Vorliegende Angaben:
•••
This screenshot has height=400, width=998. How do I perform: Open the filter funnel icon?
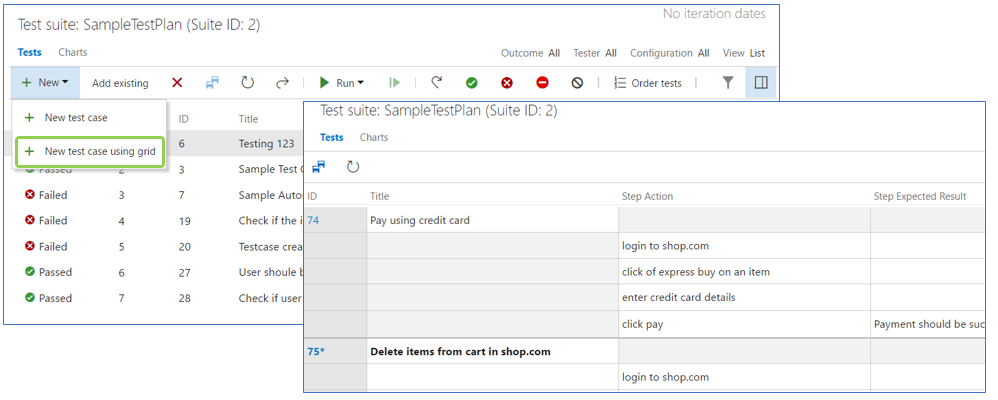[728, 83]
•••
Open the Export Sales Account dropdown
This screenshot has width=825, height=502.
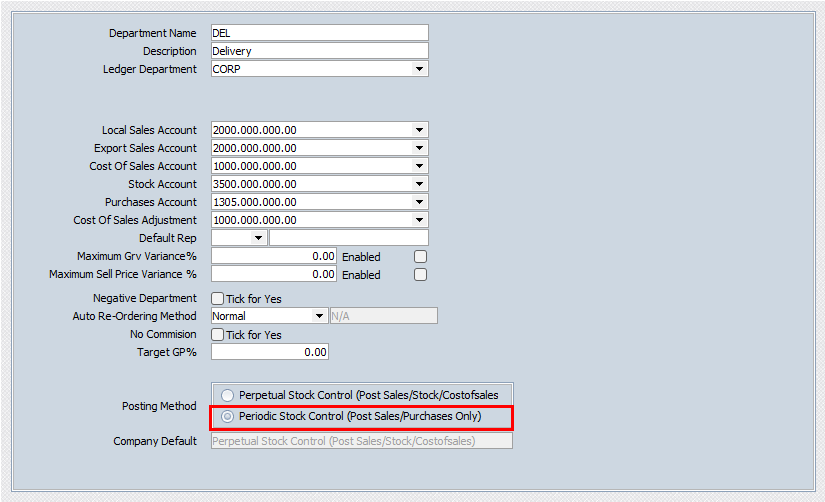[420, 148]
•••
Angestrebtes Ziel: Zähle die Zeilen der Liste, in denen die Zeichenfolge „Open“ vorkommt, und beachte dabei Groß- und Kleinschreibung. Nenne nur die Zahl.

Gelöste Aufgabe: 2